Final report on the issue will be published by the Commerce Department on or about Jan 24, 2020. For locking the tariffs for a five-year period, the U.S. International Trade Commission needs to conclude that American steel fabricators witnessed losses from Chinese and Mexican imports.
ETFs in focus
Against this backdrop, investors can wait on the sidelines and keep a tab on the following ETFs:
VanEck Vectors Steel ETF (SLX - Free Report)
The fund tracks the price and yield performance of the NYSE Arca Steel Index before fees and expenses. It holds 25 stocks in its basket and has 0.56% in expense ratio. It has accumulated $46.1 million in its asset base (read: Top and Flop ETF Areas of August).
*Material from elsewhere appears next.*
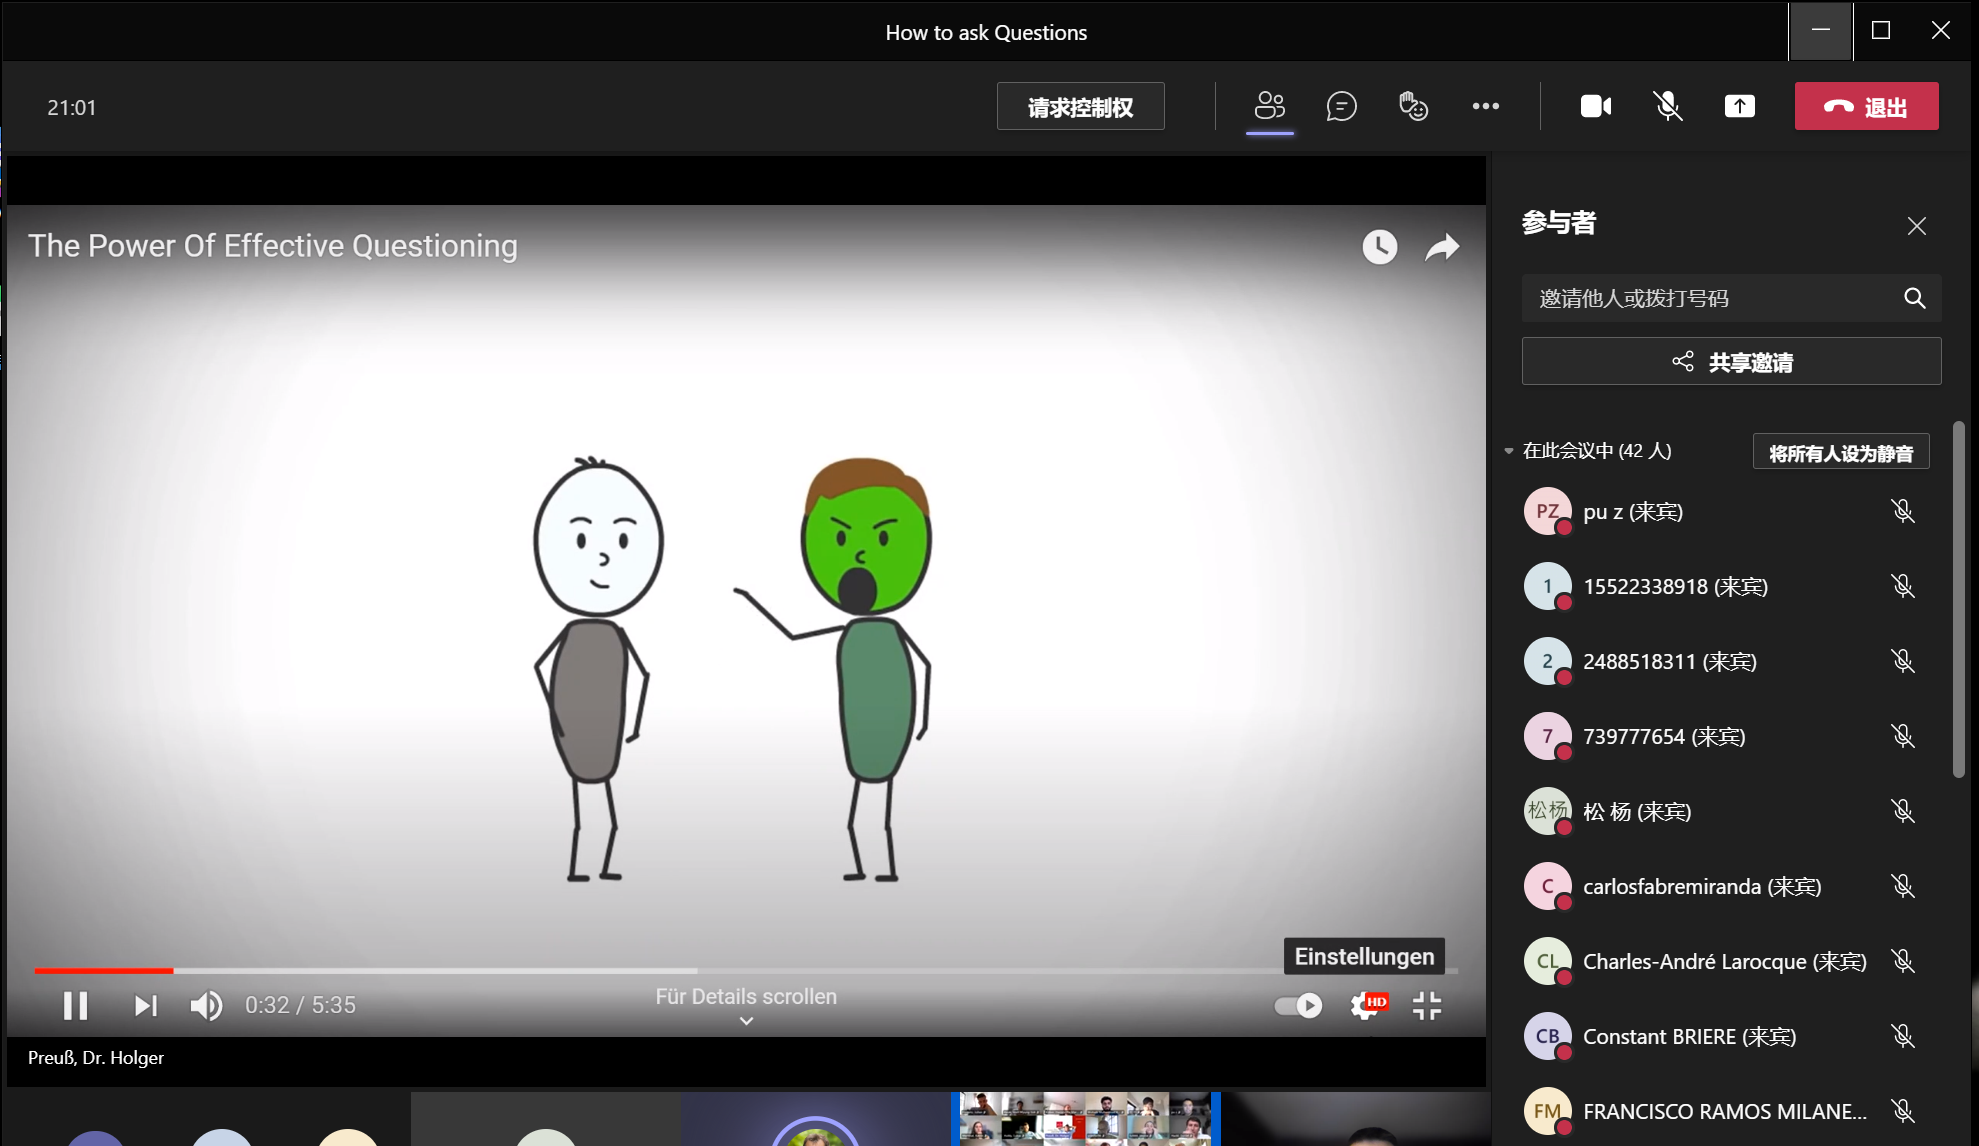Toggle the YouTube autoplay switch
This screenshot has width=1979, height=1146.
1298,1005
iShares MSCI Global Metals & Mining Producers ETF (PICK - Free Report)
The fund seeks investment results that correspond generally to the price and yield performance of MSCI ACWI Select Metals & Mining Producers Ex Gold & Silver Investable Market Index. It holds 198 stocks in its basket and has 0.39% in expense ratio. It has accumulated $220 million in its asset base (read: Worst Sector ETFs of August).
iShares China Large-Cap ETF (FXI - Free Report)
This fund seeks long-term growth by tracking the investment returns, before fees and expenses, of the FTSE China 50 Index. It comprises 50 holdings. The fund’s AUM is $4.16 billion and expense ratio is 0.74% (read: Will China ETFs Survive the Moving Out of US Firms?).
iShares MSCI China ETF (MCHI - Free Report)
This fund tracks the MSCI China Index. It comprises 464 holdings. The fund’s AUM is $3.57 billion and expense ratio is 0.59% (read: Fed & Trade Trigger Market Bloodbath: 6 Hot Inverse ETF Areas).
iShares MSCI Mexico ETF (EWW - Free Report)
The fund tracks the investment results of the MSCI Mexico IMI 25/50 Index. It comprises 55 holdings. The fund’s AUM is $683.1 million and expense ratio is 0.47% (read: Mexico Tariff Plan Dropped: ETF Areas to Win).